NAR, Consumer Financial Protection Bureau to monitor impacts of new mortgage rule, qualified mortgage standard; measure includes strong new consumer protections, will preserve access to credit, says Consumer Financial Protection Bureau director

Allison Oesterle

Allison Oesterle

WASHINGTON , January 7, 2014 (press release) – New mortgage lending rules to protect consumers from risky loan products will take effect this Friday, and Realtors® will be on the front lines as homebuyers access safer mortgages that meet strong underwriting standards, said Consumer Financial Protection Bureau Director Richard Cordray at an event held today by the National Association of Realtors®.

Cordray delivered prepared remarks about the historic consumer protections his agency will implement at the end of the week. “The Ability-to-Repay rule is straightforward. It puts behind us once and for all the kind of irresponsible lending that disrupted the housing market and so badly damaged our economy, and it provides strong new consumer protections while preserving needed access to mortgage credit,” he said of the rule and its Qualified Mortgage standard.

NAR President-elect Chris Polychron, a Realtor® from Hot Springs, Ark., moderated the briefing and lauded the CFPB for creating a safer, more transparent lending environment with loans that are required to meet stringent underwriting standards. “These regulations will go a long way to protecting consumers from receiving loans that may be inappropriate for them and gives them additional legal protections. NAR supports these changes and has provided input throughout the rulemaking process,” he said.

Cordray acknowledged concerns that the new rules could further constrain credit in an already tight lending environment. “Importantly, our rule also takes careful account of these access-to-credit issues,” he said. “Those lenders that have long upheld strong underwriting standards have little to fear from the Ability-to-Repay rule. Qualified mortgages cover the vast majority of loans made in today’s market, but they are by no means all of the mortgage market.”

Cordray explained the basic criteria for Qualified Mortgages, which cannot be made to a borrower with a debt-to-income ratio greater than 43 percent. “They also cannot have certain risky features, such as paying interest only or even negatively amortizing so that each month the consumer owes more than they did before and loans must have relatively reasonable points and fees,” he said.

The rule includes a 3 percent cap on points and fees, which NAR believes unfairly discriminates against affiliated lenders who have to count many more items toward fees and points than large retail financial institutions, such as title insurance charges and escrow for homeowner’s insurance.
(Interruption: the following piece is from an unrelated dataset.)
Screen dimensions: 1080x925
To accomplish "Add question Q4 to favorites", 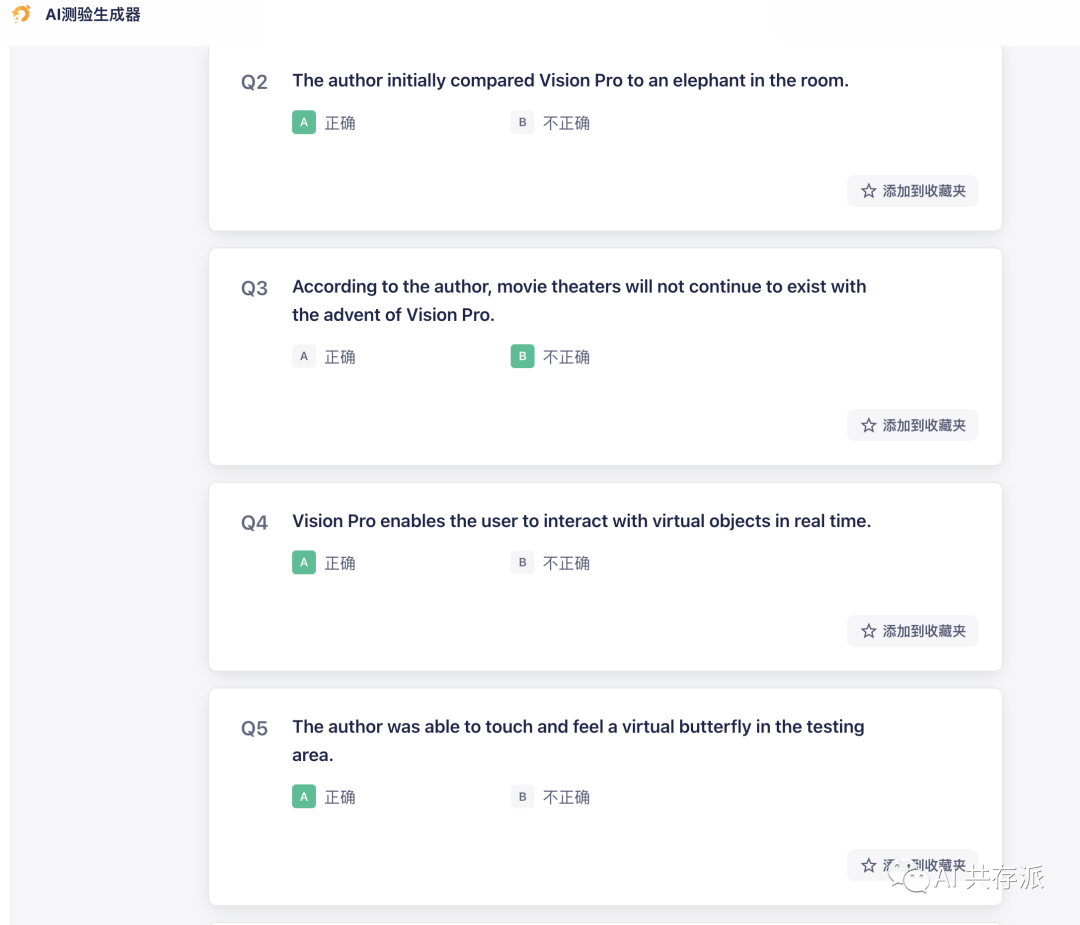I will [x=912, y=631].
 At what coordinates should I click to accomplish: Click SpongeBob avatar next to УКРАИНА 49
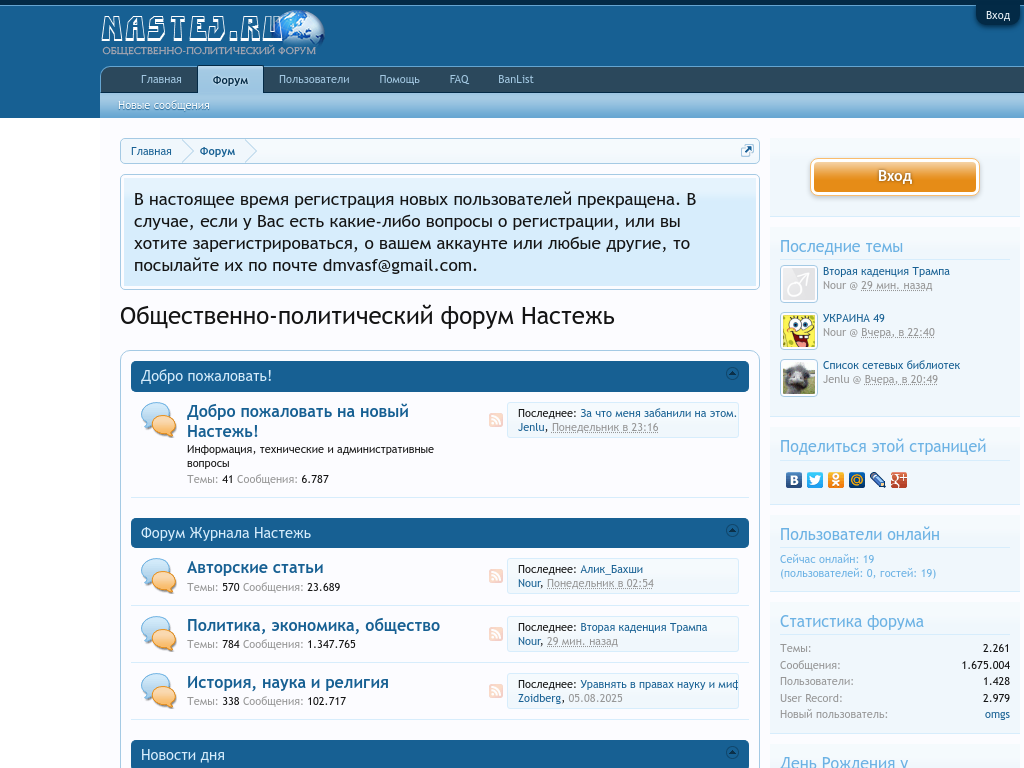coord(799,331)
“The problem is that under this rule, affiliated and non-affiliated firms are treated differently,” said Polychron. “It’s NAR’s view that this would be a disadvantage to many real estate affiliated lenders and reduce the choices available to consumers of where they can get a mortgage, and because the unaffiliated lender must still use a title company, the consumer pays the same amount either way.”

Cordray said that Congress drew a line on points and fees, but that going forward, regulators, consumers and Realtors® can monitor the market and evaluate the cap’s impact on access to credit.

“It means a great deal to our new Consumer Bureau to know that NAR has members with boots on the ground in communities both small and large all across the U.S. We urge [Realtors®] to help us spread the word about how consumers can make the most of this new agency,” said Cordray.

Following Cordray’s remarks, leading housing policy experts participated in a panel discussion about the new Ability-to-Repay and Qualified Mortgage rule. The panelists offered divergent views about the potential impact the rule might have on the overall housing market, and suggested that the lending industry is prepared for implementation.

Jeff Kibbey, primary legal counsel for Century Mortgage Company, asserted that the new rule will restrict lending by at least 10 percent, and higher than that in some regions, which will create some difficulties in our economic recovery as a result of the QM rule.

Economist Ann Schnare, principal at AB Schnare, LLP, emphasized that some of the guidance in the rule to help lenders calculate income, debt, and assets, if left unedited, could potentially create an ossified underwriting system that may be inappropriate for the next generation of homebuyers. “We need to make sure the rules aren’t creating unintentional barriers to access,” she said.

Lawrence Yun, NAR’s chief economist, explained the future of homeownership depends on greater access to credit. “Over the past eight years, homeownership in the U.S. has decreased while many in the growing population have turned to renting instead of buying a home. We need to ensure that good, credit worthy renters can someday have the appropriate access to credit so they can build equity through homeownership.”

Barry Zigas, the director of housing policy for the Consumer Federation of America, applauded the CFPB for listening to stakeholders across the country to create a meaningful rule to protect consumers. “Consumers are finally going to be in an environment where their ability to repay a loan will be the fundamental determining factor about whether they’ll get a loan or not. This is a terrific week for Americans,” he said.

NAR will continue to monitor the rule’s impact on consumers, including the important new protections, and will work closely with CFPB and others to ensure that consumers have access to affordable mortgage credit.

The National Association of Realtors®, “The Voice for Real Estate,” is America’s largest trade association, representing 1 million members involved in all aspects of the residential and commercial real estate industries.